LONDON (BLOOMBERG) - The Bank of England trimmed its growth and inflation forecasts for this year and next and indicated it remains on a cautious footing on the timing of the first interest-rate increase.
UK consumer-price growth will remain below 1 per cent - less than half the central bank's target - until the second half of 2016 and there are downside risks to this outlook, it said in London on Thursday. The BOE also said the strong pound will continue to push down on inflation and this effect will only slowly diminish.
While the new forecasts still suggest policy makers will have to begin raising the key rate from a record-low 0.5 per cent earlier than investors predict, officials offset this with a warning about risks from emerging markets and weaker inflation. The Monetary Policy Committee voted 8-1 to keep the benchmark unchanged this week, with the majority saying underlying price pressures "were not strong enough to justify" tightening.

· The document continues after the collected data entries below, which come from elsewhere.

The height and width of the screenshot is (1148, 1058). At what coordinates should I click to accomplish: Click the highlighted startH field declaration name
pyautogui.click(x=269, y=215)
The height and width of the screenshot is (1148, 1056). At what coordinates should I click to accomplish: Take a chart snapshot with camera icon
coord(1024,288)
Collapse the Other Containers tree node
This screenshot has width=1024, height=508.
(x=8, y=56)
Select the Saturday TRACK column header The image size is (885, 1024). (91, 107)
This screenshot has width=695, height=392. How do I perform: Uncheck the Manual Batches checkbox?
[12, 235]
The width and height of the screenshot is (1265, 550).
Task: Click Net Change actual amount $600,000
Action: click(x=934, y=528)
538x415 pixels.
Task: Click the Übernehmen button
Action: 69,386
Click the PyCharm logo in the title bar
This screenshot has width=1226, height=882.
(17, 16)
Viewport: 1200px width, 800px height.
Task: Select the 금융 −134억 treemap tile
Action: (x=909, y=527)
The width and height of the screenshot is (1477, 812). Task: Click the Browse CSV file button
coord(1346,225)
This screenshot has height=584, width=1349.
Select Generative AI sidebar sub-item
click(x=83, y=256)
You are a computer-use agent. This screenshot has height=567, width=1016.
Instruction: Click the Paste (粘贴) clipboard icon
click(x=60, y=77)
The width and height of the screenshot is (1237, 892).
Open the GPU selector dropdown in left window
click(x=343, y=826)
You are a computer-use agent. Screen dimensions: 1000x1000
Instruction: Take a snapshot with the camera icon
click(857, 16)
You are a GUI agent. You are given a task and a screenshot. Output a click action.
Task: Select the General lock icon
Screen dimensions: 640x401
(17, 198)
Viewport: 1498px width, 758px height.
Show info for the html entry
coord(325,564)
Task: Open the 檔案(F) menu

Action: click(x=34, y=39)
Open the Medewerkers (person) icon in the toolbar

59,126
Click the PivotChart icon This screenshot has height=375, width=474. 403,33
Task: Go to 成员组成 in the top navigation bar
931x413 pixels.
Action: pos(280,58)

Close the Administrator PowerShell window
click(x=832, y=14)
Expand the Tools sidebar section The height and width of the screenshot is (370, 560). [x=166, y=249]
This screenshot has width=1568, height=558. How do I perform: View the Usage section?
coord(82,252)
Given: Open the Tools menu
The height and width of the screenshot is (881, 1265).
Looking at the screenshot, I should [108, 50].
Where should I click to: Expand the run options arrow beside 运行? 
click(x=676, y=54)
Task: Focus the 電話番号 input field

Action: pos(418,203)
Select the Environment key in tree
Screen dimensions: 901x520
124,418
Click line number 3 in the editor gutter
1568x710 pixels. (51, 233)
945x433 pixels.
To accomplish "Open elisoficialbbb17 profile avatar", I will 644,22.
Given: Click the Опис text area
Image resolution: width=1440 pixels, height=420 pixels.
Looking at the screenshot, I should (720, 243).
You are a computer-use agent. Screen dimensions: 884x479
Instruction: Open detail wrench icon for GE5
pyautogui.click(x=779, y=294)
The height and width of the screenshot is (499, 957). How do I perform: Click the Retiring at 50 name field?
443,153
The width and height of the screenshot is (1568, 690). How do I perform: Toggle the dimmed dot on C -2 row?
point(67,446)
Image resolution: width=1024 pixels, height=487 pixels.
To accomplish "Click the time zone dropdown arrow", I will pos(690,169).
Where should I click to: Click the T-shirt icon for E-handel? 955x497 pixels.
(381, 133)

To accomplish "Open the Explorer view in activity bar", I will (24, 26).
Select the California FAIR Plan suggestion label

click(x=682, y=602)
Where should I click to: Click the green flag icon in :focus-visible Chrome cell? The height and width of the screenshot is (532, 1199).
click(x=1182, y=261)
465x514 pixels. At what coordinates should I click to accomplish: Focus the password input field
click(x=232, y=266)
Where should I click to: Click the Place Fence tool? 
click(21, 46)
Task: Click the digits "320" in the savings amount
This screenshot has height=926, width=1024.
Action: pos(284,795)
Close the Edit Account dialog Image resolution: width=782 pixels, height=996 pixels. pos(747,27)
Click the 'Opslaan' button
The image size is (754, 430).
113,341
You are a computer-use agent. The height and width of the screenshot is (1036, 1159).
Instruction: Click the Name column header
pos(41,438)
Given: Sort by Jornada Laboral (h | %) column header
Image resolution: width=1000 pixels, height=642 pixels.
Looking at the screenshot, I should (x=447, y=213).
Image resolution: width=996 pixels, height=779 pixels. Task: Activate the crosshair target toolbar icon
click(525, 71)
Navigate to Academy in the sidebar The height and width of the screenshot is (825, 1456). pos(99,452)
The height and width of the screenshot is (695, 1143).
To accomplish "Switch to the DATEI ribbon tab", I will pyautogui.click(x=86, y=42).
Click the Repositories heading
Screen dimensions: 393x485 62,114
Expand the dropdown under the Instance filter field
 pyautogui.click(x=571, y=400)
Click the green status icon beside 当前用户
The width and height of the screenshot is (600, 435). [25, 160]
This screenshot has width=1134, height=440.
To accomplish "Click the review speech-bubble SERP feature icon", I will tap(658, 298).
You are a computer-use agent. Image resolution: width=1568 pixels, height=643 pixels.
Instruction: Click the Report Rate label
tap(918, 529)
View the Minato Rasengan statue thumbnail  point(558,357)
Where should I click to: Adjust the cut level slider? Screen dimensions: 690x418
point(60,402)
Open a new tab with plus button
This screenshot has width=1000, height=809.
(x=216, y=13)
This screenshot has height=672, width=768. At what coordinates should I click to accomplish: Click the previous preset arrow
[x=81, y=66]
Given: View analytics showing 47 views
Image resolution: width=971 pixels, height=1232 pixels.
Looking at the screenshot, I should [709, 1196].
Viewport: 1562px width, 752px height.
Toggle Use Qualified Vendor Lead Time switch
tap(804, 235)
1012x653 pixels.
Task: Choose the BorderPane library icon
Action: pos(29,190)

The quarterly Inflation Report shows the BOE continues to edge only very slowly toward what will be its first rate increase since 2007. On the other side of the Atlantic, Federal Reserve Chair Janet Yellen has kept the door open to a US tightening in December, saying a move that month is a "live possibility" if economic data remain strong.
In the UK, the MPC said domestic demand will continue to be supported by cheaper energy and a lower yield curve. Much of the risks to growth emanate from the global backdrop, particularly emerging markets.
The BOE lowered it 2015 and 2016 GDP forecasts - to 2.7 per cent and 2.5 per cent - and raised its 2017 projection to 2.7 per cent.
On inflation, it cut its outlook out to the third quarter of 2017. It sees price growth at 2.1 per cent in the fourth quarter of 2017 and about 2.2 per cent a year later, above the 2 per cent target. Those forecasts are based on investor bets that rate increases won't begin until early 2017 and indicate that tightening will be needed sooner than then. The cut-off point for the report was late October and the yield curve has steepened since then, pricing in a hike by November 2016.
The BOE repeated its argument that much of the deviation of inflation from the goal is due to cheaper energy and a stronger pound. In a letter to Chancellor of the Exchequer George Osborne published alongside the report, BOE Governor Mark Carney said officials are ready to take "whatever action is needed." He also said the MPC aims to get price growth back to the target in "around" two years, a change from previous language of "within" two years.
"Under the central case set out in today's Inflation Report, the MPC judges it more likely than not that Bank Rate will need to increase over the forecast period," Mr Carney said, without providing any additional clues on the timing.
In the minutes of this month's meeting, the MPC said only Ian McCafferty voted for an increase in the benchmark rate, arguing there are upside inflation risks. It added that the committee had a "wide spread of views" on the outlook.
The MPC also offered fresh analysis of how its exit from emergency stimulus might occur, having previously said that gilt sales will only start after a number of rate increases. In its latest judgment, it said the BOE will keep reinvesting maturing gilts and won't sell any QE assets until the benchmark has risen to 2 per cent.